[feat request] Make `Table` / `TableMetadata` JSON serializable
Feature Request / Improvement
The REST Catalog exposes Table and TableMetadata information as HTTP endpoints in JSON format (link). This information is similar to the internal state of Table and TableMetadata objects in Python.
It would be great to make these JSON serializable.
Example
from pyiceberg.catalog import load_catalog
import json
catalog = load_catalog()
tbl = catalog.load_table("default.taxi_dataset")
json.dumps(vars(tbl))
Error
Traceback (most recent call last):
File "<stdin>", line 1, in <module>
File "/Users/kevinliu/.pyenv/versions/3.11.0/lib/python3.11/json/__init__.py", line 231, in dumps
return _default_encoder.encode(obj)
^^^^^^^^^^^^^^^^^^^^^^^^^^^^
File "/Users/kevinliu/.pyenv/versions/3.11.0/lib/python3.11/json/encoder.py", line 200, in encode
chunks = self.iterencode(o, _one_shot=True)
^^^^^^^^^^^^^^^^^^^^^^^^^^^^^^^^^^
File "/Users/kevinliu/.pyenv/versions/3.11.0/lib/python3.11/json/encoder.py", line 258, in iterencode
return _iterencode(o, 0)
^^^^^^^^^^^^^^^^^
File "/Users/kevinliu/.pyenv/versions/3.11.0/lib/python3.11/json/encoder.py", line 180, in default
raise TypeError(f'Object of type {o.__class__.__name__} '
TypeError: Object of type Table is not JSON serializable
>>> json.dumps(vars(tbl))
Traceback (most recent call last):
File "<stdin>", line 1, in <module>
File "/Users/kevinliu/.pyenv/versions/3.11.0/lib/python3.11/json/__init__.py", line 231, in dumps
return _default_encoder.encode(obj)
^^^^^^^^^^^^^^^^^^^^^^^^^^^^
File "/Users/kevinliu/.pyenv/versions/3.11.0/lib/python3.11/json/encoder.py", line 200, in encode
chunks = self.iterencode(o, _one_shot=True)
^^^^^^^^^^^^^^^^^^^^^^^^^^^^^^^^^^
File "/Users/kevinliu/.pyenv/versions/3.11.0/lib/python3.11/json/encoder.py", line 258, in iterencode
return _iterencode(o, 0)
^^^^^^^^^^^^^^^^^
File "/Users/kevinliu/.pyenv/versions/3.11.0/lib/python3.11/json/encoder.py", line 180, in default
raise TypeError(f'Object of type {o.__class__.__name__} '
TypeError: Object of type TableMetadataV1 is not JSON serializable
We should be able to (de)serialize it using Pydantic.

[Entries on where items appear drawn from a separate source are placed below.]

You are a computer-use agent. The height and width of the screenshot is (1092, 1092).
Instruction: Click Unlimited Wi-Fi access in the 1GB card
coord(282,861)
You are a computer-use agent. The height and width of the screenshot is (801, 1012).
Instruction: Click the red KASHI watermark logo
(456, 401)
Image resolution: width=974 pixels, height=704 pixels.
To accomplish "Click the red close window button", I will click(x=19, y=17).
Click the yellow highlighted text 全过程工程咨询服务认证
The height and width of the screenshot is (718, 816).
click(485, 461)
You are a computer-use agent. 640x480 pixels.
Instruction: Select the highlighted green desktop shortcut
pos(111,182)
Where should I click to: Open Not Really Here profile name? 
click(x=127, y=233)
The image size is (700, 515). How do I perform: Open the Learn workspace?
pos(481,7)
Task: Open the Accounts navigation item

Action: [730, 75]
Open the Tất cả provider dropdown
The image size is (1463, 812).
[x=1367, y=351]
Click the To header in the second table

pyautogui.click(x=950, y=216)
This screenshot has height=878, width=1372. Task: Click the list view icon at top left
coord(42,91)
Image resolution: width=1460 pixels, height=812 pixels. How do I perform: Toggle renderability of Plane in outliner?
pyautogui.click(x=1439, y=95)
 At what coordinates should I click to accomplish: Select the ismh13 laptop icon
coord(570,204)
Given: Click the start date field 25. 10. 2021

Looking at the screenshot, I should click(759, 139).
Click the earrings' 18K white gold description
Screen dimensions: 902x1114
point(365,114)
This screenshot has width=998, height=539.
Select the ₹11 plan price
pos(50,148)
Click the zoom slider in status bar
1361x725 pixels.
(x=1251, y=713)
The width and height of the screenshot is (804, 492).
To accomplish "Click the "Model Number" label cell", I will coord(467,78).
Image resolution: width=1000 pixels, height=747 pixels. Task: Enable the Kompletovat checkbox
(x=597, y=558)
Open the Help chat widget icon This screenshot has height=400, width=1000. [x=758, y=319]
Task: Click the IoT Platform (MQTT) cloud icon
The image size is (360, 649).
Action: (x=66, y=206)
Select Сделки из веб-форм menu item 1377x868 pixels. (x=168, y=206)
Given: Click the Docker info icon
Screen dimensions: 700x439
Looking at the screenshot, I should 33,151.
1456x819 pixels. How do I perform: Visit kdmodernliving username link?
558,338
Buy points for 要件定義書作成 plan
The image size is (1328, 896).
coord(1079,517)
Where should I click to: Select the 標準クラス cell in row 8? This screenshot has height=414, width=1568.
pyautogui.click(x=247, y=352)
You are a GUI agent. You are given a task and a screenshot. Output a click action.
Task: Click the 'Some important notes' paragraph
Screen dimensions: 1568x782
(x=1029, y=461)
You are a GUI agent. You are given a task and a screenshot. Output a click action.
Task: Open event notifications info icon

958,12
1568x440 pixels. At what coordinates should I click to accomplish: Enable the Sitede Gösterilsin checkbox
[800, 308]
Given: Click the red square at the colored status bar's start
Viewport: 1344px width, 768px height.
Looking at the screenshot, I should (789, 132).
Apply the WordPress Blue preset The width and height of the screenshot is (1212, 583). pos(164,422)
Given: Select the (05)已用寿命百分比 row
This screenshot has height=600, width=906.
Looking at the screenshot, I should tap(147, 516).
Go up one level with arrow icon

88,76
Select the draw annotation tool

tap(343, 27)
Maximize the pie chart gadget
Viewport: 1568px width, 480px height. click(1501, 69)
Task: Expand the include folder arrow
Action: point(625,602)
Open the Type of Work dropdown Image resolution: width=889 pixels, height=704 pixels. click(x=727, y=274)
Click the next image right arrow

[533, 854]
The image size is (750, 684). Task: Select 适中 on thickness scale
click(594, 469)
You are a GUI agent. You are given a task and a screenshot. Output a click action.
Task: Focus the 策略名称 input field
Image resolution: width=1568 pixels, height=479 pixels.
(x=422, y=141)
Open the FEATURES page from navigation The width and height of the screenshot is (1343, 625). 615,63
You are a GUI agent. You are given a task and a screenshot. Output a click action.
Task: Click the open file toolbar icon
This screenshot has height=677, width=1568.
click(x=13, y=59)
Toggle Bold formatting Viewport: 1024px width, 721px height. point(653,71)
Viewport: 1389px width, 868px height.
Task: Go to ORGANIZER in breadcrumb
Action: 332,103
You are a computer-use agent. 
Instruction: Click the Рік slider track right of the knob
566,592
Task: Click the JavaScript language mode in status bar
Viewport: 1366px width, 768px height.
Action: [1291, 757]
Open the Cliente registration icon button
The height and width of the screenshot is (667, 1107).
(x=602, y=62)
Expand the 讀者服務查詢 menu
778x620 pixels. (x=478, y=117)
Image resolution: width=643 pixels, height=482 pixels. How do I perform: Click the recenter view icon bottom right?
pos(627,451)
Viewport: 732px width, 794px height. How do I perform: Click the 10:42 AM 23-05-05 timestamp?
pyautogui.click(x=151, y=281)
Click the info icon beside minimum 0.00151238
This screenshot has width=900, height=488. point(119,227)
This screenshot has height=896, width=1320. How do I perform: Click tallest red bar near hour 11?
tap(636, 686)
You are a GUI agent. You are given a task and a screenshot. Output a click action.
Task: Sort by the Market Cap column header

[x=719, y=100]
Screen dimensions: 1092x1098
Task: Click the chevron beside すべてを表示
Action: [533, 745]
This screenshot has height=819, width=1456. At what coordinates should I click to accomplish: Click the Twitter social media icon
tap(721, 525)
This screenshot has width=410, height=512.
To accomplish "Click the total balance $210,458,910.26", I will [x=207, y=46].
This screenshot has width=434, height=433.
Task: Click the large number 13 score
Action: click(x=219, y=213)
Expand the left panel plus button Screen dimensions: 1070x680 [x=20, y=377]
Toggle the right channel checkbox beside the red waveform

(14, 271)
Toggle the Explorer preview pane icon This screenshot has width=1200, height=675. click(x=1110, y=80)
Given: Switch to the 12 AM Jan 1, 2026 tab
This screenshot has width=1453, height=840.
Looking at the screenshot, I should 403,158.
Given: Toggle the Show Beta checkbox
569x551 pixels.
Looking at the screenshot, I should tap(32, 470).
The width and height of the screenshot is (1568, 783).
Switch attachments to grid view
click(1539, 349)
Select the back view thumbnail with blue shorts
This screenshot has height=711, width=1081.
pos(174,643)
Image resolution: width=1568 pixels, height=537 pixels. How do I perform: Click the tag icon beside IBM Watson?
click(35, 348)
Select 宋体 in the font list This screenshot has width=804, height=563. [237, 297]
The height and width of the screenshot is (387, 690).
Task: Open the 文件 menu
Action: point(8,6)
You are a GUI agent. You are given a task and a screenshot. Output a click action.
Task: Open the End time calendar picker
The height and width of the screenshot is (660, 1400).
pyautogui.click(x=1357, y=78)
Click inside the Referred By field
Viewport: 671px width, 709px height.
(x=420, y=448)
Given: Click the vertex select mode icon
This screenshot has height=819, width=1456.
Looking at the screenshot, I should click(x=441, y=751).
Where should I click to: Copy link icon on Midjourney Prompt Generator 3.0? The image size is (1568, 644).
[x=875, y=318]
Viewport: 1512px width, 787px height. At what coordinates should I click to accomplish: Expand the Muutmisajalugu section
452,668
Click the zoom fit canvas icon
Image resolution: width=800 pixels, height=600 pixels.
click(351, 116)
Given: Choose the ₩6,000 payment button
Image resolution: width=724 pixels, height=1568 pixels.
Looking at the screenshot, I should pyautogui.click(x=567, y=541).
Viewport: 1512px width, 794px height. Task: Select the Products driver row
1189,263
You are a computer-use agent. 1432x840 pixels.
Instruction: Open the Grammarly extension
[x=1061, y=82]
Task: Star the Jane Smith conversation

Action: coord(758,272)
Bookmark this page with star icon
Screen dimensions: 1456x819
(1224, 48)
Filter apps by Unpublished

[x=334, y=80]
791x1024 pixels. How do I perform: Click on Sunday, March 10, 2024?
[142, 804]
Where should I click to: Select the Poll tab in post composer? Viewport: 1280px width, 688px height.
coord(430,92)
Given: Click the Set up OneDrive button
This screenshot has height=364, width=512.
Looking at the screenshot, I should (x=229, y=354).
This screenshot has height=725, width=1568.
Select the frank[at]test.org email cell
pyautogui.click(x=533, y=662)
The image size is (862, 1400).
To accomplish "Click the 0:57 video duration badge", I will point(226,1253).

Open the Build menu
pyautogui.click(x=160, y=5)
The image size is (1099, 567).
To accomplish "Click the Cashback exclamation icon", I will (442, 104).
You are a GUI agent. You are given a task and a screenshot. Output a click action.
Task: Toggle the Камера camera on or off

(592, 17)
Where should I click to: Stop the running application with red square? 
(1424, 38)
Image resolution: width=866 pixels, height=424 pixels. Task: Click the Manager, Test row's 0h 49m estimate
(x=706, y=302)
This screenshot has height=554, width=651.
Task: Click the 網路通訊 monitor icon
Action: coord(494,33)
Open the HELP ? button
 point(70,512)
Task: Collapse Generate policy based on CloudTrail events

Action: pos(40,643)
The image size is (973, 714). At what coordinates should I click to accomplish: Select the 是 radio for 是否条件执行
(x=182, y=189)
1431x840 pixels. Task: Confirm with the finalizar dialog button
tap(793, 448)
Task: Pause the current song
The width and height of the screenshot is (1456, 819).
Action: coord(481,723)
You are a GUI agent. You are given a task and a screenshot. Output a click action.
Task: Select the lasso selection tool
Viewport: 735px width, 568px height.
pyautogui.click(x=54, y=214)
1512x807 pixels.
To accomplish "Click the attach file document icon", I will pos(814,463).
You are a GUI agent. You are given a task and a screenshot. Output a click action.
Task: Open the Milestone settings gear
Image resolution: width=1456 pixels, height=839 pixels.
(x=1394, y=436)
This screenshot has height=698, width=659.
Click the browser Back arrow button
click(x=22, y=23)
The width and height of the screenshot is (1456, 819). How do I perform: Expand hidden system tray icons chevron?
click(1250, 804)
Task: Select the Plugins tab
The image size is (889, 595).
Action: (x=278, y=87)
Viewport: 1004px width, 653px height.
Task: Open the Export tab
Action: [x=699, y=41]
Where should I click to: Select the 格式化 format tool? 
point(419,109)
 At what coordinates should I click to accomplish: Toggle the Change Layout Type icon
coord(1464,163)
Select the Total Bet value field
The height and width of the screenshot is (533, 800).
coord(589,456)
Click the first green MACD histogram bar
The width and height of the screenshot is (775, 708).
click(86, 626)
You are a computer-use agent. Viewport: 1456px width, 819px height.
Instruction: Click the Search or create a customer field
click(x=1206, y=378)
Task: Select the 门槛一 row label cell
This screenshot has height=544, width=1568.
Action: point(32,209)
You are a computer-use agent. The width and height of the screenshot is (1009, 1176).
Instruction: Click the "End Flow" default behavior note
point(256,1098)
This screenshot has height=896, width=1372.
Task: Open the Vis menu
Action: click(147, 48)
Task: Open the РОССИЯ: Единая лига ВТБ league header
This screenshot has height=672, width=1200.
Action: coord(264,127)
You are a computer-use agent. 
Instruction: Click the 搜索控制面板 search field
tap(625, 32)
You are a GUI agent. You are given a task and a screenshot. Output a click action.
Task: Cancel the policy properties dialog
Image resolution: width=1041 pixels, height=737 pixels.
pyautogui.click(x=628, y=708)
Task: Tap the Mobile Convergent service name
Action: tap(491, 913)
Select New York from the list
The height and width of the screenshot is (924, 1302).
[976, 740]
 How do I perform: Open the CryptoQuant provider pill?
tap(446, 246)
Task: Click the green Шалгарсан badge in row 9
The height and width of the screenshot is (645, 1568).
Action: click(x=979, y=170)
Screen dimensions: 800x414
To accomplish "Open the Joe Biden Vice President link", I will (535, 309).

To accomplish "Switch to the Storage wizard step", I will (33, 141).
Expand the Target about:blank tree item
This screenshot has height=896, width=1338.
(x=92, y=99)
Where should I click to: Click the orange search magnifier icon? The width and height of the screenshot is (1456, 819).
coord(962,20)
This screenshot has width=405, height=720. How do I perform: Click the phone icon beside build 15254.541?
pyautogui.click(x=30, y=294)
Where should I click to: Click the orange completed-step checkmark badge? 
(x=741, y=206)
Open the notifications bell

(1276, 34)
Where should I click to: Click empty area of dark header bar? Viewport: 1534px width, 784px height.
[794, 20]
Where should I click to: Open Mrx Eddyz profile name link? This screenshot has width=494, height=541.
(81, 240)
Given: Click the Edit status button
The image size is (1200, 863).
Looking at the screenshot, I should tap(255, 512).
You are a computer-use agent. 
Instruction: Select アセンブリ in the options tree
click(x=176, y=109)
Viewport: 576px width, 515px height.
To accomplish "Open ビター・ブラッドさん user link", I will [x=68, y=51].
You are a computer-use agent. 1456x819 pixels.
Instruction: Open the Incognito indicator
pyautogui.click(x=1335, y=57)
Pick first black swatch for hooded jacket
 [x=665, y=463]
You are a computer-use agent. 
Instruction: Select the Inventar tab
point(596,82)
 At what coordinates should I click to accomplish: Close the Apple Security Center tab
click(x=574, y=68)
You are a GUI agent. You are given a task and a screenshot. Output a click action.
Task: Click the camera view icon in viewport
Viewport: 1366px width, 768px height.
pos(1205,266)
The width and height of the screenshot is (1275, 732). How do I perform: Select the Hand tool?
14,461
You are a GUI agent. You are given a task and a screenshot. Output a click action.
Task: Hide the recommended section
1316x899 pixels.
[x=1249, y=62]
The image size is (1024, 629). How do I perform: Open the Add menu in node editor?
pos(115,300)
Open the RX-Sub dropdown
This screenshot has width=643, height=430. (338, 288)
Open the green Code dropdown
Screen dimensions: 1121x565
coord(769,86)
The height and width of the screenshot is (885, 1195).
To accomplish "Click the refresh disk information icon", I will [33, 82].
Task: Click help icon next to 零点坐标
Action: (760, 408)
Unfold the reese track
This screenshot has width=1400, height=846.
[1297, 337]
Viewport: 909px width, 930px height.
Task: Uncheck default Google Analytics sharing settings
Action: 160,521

That's probably also faster.
oh thanks for the hint, looks like using the model_dump_json function works.
from pyiceberg.catalog import load_catalog
import json
catalog = load_catalog()
tbl = catalog.load_table("default.taxi_dataset")
tbl.metadata.model_dump_json()
but only on tbl.metadata and not tbl.
There's already a __repr__ function defined for the Table object. @Fokko what do you think about adding another function for Table which will output the JSON representation?